JavaScript 路由器 XSS

日期

2016 年 6 月 22 日

描述

在 Play 的 JavaScript 反向路由器中发现了一个跨站点脚本 (XSS) 漏洞。这影响了 Play 从 2.0.0 到 2.4.7 的所有版本。默认情况下，主机设置为 Host 标头的值，该值在生成的 JavaScript 中没有转义。由于存在已知的漏洞允许攻击者伪造 Host 标头，因此这实际上会导致反射型 XSS。

影响

在某些环境中，攻击者可能能够伪造 Host 标头，例如通过缓存中毒攻击。在这种情况下，攻击者可以插入包含要在不知情的用户机器上执行的 JavaScript 的任意字符串。

受影响的版本

Play 2.0.0 - 2.4.7

解决方法

Routes.javaScriptRouter 和 JavaScriptReverseRouter.apply 方法也有一个接受主机的备用版本。
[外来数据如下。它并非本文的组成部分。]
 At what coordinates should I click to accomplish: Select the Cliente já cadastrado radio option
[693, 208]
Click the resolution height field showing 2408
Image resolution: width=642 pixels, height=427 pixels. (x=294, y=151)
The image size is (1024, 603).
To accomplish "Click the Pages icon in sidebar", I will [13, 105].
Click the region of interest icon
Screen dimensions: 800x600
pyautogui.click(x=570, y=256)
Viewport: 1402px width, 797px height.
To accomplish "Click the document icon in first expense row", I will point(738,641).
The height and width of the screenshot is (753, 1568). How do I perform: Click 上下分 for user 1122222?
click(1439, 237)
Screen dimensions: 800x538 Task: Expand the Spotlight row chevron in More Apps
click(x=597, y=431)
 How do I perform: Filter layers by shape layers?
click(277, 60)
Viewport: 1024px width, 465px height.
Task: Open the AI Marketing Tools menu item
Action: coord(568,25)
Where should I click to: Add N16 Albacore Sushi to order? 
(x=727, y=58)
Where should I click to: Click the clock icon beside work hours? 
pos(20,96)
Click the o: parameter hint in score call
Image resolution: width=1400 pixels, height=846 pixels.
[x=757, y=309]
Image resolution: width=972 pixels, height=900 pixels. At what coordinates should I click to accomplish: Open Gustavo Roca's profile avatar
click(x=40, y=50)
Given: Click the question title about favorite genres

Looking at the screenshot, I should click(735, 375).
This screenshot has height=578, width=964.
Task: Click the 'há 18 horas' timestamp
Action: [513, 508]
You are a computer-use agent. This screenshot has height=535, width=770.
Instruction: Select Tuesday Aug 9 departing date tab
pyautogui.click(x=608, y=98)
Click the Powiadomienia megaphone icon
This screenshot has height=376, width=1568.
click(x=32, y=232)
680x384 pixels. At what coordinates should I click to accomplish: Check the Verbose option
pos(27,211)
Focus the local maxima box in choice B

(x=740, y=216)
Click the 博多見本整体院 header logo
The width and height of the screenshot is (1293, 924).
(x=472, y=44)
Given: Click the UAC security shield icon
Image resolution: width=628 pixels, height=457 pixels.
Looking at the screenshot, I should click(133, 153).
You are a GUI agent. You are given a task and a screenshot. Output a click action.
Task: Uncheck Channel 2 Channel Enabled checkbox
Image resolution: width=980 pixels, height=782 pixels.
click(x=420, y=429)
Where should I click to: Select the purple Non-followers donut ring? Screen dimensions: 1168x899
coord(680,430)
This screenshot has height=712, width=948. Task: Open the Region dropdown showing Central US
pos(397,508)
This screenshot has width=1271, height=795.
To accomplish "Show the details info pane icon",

您可以使用此版本和显式、已清理的主机来确保攻击者无法执行攻击，例如

@Html(play.api.routing.JavaScriptReverseRouter(
  name = "Router",
  ajaxMethod = Some("jQuery.ajax"),
  host = "example.com", // should either be constant or sanitized value
  routes.javascript.Users.list,
  routes.javascript.Application.index
).body.replace("/", "\\/"))

修复

升级到 Play 2.4.8 或 2.5.x。

致谢

感谢 LinkedIn 的 Luca Carettoni 和 Detectify 的 Frans Rosén 发现此漏洞。